Zoom immagine Un racconto di ferite mai guarite
tra la solitudine e il dolore
per indagare a fondo nell’anima

di Guglielmo Colombero
Da Wlm un intenso racconto di vita
tra conflitti e inaspettate possibilità


«Attimi che scivolano via. Attimi della mia vita che sono un fuoco che consuma i respiri e i sogni, che brucia lacrime asciugate agli occhi insonni. La sua pelle vibra nelle mie vene disseccate come uno schiocco di vento arido che scandisce un tempo allungato di agonie. Vivo di grida acute e silenziose che graffiano l’oceano fino alle fosse». Debuttando nella narrativa con Io non sono di qui (Wlm, pp. 266, € 15,00), romanzo autobiografico pubblicato dall’editore Walter Manzoni, da sempre impegnato nella scoperta di nuovi talenti, l’artista polivalente Arianna Amaducci (dipinge quadri e scrive poesie, racconti e romanzi) affronta i percorsi aspri della solitudine e del dolore, e sa cristallizzare dentro le gocce d’ambra dei ricordi sentimenti ed emozioni distillate da una sapiente alchimia di parole. Il suo è un incessante nomadismo interiore: inseguire la felicità e sfiorarla senza mai raggiungerla, come una libellula impazzita che ti vola via dalle dita. Aggrapparsi alla vita con i denti, anche quando uno spaventoso vuoto mentale si riempie unicamente della voglia di farla finita, e domare la bestia invisibile che tenta di divorarti dall’interno.

 

Una sonda calata nelle pieghe oscure del disagio

Voler cercare le radici passate di un disagio profondo nella ferita mai rimarginata della morte prematura del padre: «Ora so che lui era il cuore della nostra casa e della mia infanzia. La nostra famiglia era finita. Sepolta con lui, al buio e con i ragni». Oppure nello stillicidio quotidiano di umiliazioni inflitte a una bambina ipersensibile da una madre oppressiva e da un fratello incarognito dalla gelosia: «Mio fratello mangiava come un cavallo, ma era magro, e stava crescendo. Quindi il suo piatto era sempre colmo. Io guardavo la mia piccola porzione e soppesavo tutto nel mio cuore. Meno cibo mi veniva concesso, meno amore ricevevo». Ma anche nell’innocenza profanata da carezze lascive scaturite dalla penombra satura d’incenso di un confessionale: «Sentivo il suo desiderio passare attraverso i buchi della grata. Sentivo i suoi occhi forare il buio. Sentivo una mano malvagia che si impossessava di me. Da allora, il piacere e il dolore si sono mescolati dentro di me. Per sempre». Sentire di non appartenere a un mondo arido e ostile contaminato dall'impossibilità di amare, e nonostante questo continuare a sognare di riprendere il volo, come una rondine ferita che dispiega nuovamente le ali.

 

Un racconto che lascia tracce profonde in chi legge

La prosa vivida e coinvolgente di Arianna Amaducci, autrice di raffinata sensibilità sia figurativa che letteraria (la copertina del libro riproduce un suo dipinto, Leggerezza), racchiude sprazzi di lirismo struggente che illuminano soprattutto la prima parte, che si addentra nella dolorosa rievocazione della sua infanzia tormentata tratteggiando il suo «gruppo di famiglia in un interno»: un sordido microcosmo piccolo borghese, in cui il perbenismo ipocrita è talmente radicato da stendere una cortina di omertà sulle molestie sessuali subite da Arianna in oratorio, colpevolizzando la vittima e non il carnefice.

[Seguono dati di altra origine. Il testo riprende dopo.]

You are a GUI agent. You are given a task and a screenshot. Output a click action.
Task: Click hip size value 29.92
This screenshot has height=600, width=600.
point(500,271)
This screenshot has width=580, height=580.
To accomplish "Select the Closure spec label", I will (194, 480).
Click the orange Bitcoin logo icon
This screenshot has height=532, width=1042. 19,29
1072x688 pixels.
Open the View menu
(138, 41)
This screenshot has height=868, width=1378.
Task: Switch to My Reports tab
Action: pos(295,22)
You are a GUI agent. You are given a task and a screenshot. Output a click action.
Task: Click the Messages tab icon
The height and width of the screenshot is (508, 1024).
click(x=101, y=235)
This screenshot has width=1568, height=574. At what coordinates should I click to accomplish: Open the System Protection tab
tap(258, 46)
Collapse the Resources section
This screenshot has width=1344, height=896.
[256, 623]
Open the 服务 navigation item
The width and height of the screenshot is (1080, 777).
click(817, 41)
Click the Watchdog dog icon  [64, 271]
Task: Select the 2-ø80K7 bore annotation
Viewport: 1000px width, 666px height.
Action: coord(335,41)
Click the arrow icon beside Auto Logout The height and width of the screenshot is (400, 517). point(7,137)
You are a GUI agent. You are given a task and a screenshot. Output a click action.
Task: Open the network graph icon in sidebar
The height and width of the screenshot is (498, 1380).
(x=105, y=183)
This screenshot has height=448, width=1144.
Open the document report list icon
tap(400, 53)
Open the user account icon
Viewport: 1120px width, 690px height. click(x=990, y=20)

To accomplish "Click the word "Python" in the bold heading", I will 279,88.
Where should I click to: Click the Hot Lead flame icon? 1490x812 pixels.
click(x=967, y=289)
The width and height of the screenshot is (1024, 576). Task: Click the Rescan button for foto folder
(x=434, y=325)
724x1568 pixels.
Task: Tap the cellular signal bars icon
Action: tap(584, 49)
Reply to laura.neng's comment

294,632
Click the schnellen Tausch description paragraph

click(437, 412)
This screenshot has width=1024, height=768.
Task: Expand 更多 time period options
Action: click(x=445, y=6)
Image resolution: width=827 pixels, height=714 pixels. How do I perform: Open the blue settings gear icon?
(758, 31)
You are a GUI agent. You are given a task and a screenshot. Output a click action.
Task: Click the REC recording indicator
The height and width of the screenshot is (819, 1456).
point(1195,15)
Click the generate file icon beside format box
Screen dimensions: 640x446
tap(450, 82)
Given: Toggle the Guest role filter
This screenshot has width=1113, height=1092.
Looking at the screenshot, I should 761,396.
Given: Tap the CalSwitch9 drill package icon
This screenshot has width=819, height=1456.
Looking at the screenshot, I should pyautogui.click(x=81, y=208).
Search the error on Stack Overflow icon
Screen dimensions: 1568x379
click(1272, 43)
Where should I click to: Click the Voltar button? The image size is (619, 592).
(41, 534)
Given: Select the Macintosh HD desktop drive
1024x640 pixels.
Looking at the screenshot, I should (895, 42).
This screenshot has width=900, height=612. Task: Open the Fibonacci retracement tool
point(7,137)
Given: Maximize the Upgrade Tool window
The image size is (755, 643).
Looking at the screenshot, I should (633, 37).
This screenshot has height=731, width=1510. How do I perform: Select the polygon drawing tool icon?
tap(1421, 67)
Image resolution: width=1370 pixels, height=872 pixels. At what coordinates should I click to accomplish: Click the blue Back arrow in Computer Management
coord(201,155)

«Oggi io sono l’amore che divora. La calura che toglie le forze. Il miasma asfissiante da cui corre lontano chi ho amato e chi amo»: è quasi una sentenza di condanna che Arianna pronuncia contro se stessa, contro la propria innocenza, dopo aver ripercorso con impietosa lucidità i sentieri del disagio mentale, sfociati in un paio di occasioni in agghiaccianti episodi di autolesionismo. Emarginata dalla famiglia, divisa fra due amori che incarnano per lei una lacerazione insanabile, capace di slanci passionali incandescenti seguiti da cadute verticali nella più cupa e devastante depressione, Arianna si interroga continuamente sulle radici del proprio malessere. Ma le risposte si contorcono in nuove domande, in altri angosciosi interrogativi irrisolti che continuano a riecheggiarle nella mente. Il senso di estraneità che pervade il titolo stesso del romanzo è frutto di un’afasia comunicativa, di un grido strozzato che nessuno raccoglie: Arianna non capisce il mondo in cui vive, come un’aliena precipitata sulla terra da un altro pianeta, e il mondo non capisce lei. «Oggi penso che mi manca qualcosa, una connessione, un meccanismo, un enzima, o non so che altro, e questo mi impedisce di capire la realtà, interpretarla e adattarmi a essa». Eppure la vitalità di Arianna è inesauribile, rigenera se stessa nella contemplazione della natura, si sublima in piccoli gesti d’amore verso le creature più fragili e indifese, apparentemente insignificanti, ma che invece racchiudono un inestimabile valore: il massaggio amorevole che ridona il respiro a un pesce agonizzante, una tenera carezza che infonde calore alla pelle di una bambina cerebrolesa… La rondine, anche se con un’ala spezzata, ama troppo la vita per lasciarsi morire, e una volta guarita torna a librarsi nell’aria. Io non sono di qui ha un pregio raro nel panorama letterario italiano: quello di arricchire interiormente chi lo legge. Anche attraverso quella catarsi lancinante che il grande Carlo Emilio Gadda definì «la cognizione del dolore».

 

Guglielmo Colombero

 

(www.bottegascriptamanent.it, anno V, n. 41, gennaio 2011)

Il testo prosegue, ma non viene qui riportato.